Do montante anunciado, segundo o governador, R$ 30 milhões são oriundos do Departamento Autônomo de Estradas de Rodagem (Daer) para a recuperação de trechos danificados e para a manutenção emergencial de rodovias estaduais por meio dos contratos de conserva.
Já os outros R$ 30 milhões serão direcionados pela Defesa Civil, com repasses diretos aos municípios que decretaram situação de emergência. Nesse caso, não haverá a exigência prévia de plano de trabalho. Santa Maria está entre os municípios que decretaram emergência.
“A prioridade é garantir agilidade. Não vamos esperar relatórios detalhados para começar a apoiar. Vamos repassar de forma emergencial R$ 100 mil a cada município que decretar emergência. Depois, conforme os danos reportados, poderemos ampliar esse valor”, afirmou Leite, destacando que, nesses casos, deve-se evitar o “burocratismo”.
Governador ouviu demandas e respondeu perguntas

Durante o encontro, o governador ouviu demandas dos prefeitos e respondeu dúvidas dos representantes municipais, como a questão da limpeza de rios, que, muitas vezes, esbarra na legislação ambiental.

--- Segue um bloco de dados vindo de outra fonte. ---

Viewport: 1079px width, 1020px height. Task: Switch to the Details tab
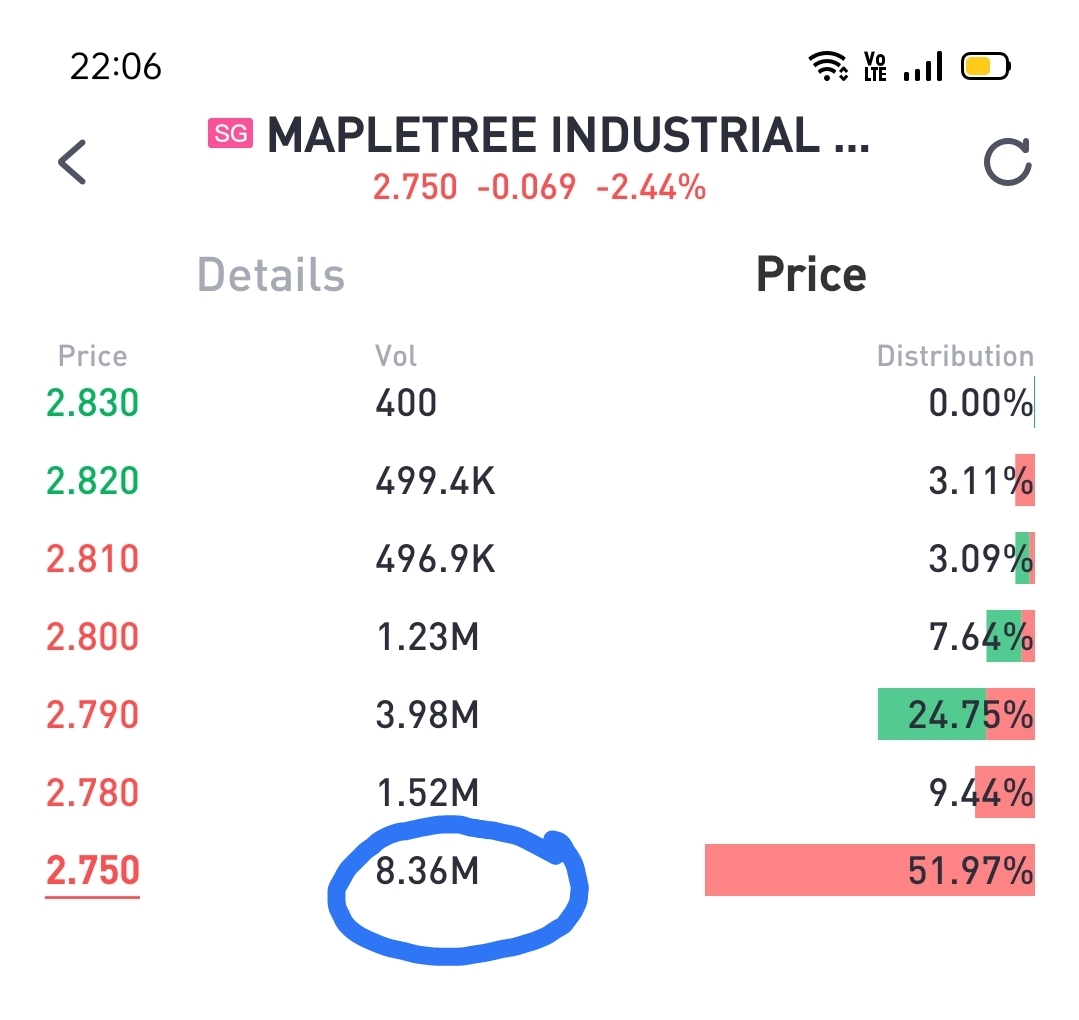coord(270,275)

Sobre a demora nas obras de reconstrução da infraestrutura danificada na enchente do ano passado, como é o caso da ponte sobre o Arroio Grande, na RSC-287, em Santa Maria, Leite disse muitas situações como essa exigem projetos complexos e que muitas vezes esbarram em questões burocráticas.
Leite citou como exemplo, um contrato de uma ponte em Dilermando de Aguiar que ficou quase três meses aguardando um parecer do Tribunal de Contas do Estado (TCE).